START Entries supplied

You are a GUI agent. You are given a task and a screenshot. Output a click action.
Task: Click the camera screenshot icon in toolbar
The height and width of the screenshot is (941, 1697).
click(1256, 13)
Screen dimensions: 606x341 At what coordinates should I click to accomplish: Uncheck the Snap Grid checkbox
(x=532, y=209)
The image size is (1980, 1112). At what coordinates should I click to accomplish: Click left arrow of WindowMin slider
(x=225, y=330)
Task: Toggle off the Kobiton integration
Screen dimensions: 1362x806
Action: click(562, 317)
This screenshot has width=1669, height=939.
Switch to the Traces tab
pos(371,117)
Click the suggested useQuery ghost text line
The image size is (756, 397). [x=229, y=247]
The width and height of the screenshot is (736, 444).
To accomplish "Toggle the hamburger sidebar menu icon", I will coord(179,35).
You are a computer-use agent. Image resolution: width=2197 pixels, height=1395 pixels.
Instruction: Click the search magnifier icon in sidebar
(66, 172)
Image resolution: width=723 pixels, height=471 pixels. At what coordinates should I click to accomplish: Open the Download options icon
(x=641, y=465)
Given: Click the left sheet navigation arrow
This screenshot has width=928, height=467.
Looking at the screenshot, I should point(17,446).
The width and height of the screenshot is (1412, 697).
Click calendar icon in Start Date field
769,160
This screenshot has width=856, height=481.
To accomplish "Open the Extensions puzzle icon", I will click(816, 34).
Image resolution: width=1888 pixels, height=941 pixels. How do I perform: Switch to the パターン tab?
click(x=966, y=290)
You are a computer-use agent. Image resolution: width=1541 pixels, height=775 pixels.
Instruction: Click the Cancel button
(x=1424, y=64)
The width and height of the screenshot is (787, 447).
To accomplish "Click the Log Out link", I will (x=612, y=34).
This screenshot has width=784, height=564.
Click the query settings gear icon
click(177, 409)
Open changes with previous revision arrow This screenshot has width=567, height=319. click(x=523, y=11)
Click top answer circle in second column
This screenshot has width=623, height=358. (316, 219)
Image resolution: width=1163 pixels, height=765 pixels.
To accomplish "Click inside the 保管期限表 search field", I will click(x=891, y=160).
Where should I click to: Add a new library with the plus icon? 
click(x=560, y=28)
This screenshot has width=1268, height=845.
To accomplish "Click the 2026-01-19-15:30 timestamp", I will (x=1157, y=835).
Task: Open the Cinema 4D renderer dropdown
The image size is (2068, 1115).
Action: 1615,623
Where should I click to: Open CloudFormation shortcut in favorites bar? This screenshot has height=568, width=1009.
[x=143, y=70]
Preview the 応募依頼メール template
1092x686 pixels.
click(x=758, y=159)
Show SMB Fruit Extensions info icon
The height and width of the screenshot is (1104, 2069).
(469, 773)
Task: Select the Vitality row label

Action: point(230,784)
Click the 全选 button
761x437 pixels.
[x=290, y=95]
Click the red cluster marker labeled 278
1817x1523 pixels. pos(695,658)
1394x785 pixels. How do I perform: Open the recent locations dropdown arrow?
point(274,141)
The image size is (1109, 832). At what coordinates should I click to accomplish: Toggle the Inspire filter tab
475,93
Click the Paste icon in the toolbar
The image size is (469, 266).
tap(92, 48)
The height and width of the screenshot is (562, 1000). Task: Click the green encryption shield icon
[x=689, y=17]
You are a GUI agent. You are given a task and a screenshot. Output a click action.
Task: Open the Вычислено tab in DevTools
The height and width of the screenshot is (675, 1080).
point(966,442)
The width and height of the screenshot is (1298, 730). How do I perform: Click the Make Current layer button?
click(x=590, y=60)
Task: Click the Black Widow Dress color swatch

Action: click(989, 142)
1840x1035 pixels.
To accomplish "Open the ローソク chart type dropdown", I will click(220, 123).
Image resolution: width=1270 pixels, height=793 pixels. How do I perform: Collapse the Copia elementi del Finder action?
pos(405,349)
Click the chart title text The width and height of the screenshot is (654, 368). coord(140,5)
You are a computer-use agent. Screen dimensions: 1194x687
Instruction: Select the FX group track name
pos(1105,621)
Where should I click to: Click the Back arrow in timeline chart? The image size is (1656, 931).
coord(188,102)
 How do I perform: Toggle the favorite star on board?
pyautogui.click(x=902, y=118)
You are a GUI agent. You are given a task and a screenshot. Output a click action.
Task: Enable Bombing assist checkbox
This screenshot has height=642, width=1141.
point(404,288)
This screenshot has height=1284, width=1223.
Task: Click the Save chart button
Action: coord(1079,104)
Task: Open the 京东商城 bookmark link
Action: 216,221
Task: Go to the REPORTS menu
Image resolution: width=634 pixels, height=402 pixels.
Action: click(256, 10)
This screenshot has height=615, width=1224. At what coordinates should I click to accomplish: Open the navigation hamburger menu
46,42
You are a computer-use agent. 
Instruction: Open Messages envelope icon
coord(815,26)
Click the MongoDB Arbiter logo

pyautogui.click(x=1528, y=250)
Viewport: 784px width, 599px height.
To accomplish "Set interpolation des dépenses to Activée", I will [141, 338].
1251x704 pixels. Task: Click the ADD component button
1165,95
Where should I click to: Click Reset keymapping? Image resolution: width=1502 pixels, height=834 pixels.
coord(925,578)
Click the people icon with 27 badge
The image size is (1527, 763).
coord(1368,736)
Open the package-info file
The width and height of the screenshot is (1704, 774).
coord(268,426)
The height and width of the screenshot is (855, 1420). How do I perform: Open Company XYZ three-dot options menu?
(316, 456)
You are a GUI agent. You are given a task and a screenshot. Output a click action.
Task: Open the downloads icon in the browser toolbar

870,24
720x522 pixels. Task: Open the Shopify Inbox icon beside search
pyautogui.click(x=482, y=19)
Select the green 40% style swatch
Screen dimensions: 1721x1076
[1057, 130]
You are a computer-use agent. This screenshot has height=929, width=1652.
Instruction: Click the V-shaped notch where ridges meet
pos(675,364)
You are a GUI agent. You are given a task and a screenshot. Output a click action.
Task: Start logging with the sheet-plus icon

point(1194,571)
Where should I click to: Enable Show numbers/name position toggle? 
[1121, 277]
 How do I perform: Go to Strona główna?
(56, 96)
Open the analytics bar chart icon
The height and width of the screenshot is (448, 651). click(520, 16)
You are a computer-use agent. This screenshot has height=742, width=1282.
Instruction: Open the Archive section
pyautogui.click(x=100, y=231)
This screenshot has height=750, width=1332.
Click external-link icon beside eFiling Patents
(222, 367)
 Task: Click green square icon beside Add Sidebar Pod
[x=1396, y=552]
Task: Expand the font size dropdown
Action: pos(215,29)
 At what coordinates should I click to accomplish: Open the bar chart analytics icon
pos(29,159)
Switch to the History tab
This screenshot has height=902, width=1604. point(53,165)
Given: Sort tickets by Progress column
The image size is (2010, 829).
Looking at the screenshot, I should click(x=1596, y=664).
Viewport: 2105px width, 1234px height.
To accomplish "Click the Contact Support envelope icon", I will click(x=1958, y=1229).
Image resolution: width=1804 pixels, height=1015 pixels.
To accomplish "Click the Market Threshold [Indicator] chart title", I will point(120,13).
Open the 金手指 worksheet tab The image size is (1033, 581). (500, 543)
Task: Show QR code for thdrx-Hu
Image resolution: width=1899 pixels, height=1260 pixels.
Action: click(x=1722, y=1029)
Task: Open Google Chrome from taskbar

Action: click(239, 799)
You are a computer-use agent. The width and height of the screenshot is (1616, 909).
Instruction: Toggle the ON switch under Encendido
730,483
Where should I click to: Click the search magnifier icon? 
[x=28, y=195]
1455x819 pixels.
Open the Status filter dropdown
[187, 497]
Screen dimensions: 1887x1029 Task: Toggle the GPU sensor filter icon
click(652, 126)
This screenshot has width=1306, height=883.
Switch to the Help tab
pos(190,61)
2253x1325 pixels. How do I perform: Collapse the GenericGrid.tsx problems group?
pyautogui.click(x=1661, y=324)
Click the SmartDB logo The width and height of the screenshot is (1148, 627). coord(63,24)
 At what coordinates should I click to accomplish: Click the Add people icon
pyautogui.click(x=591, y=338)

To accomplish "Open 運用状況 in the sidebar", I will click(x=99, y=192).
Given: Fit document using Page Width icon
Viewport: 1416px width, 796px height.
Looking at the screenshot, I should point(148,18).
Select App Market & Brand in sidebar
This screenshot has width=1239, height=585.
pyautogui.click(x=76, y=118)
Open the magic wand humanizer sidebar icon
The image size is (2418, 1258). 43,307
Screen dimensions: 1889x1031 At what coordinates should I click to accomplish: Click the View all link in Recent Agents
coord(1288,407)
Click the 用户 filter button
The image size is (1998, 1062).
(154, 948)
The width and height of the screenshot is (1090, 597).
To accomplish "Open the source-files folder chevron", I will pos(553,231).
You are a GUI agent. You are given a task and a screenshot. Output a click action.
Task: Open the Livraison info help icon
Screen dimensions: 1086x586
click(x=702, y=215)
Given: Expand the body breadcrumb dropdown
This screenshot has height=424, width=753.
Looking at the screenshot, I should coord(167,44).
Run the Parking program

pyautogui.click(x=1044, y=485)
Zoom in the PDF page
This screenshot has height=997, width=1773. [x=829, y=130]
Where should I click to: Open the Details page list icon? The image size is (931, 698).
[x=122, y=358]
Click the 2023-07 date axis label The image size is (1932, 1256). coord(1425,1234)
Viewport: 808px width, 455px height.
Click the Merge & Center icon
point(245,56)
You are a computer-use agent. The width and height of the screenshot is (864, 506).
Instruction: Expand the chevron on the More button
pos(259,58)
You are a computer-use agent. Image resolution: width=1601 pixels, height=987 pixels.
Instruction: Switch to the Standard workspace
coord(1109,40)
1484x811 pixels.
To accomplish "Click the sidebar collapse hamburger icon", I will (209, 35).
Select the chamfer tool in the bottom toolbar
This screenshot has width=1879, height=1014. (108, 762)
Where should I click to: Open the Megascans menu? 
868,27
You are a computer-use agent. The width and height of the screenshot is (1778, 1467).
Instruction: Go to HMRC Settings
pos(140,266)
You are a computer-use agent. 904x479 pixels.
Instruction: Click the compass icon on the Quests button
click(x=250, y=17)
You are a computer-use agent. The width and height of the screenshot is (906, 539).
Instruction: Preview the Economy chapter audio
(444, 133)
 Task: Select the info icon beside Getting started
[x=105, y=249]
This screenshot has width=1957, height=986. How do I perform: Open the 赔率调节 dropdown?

END Entries supplied

> **What needs to be done**
Look through the entries above and copy each line that has "title" in it.

> **Response to the exercise**
Click the chart title text The width and height of the screenshot is (654, 368). coord(140,5)
To accomplish "Click the Market Threshold [Indicator] chart title", I will point(120,13).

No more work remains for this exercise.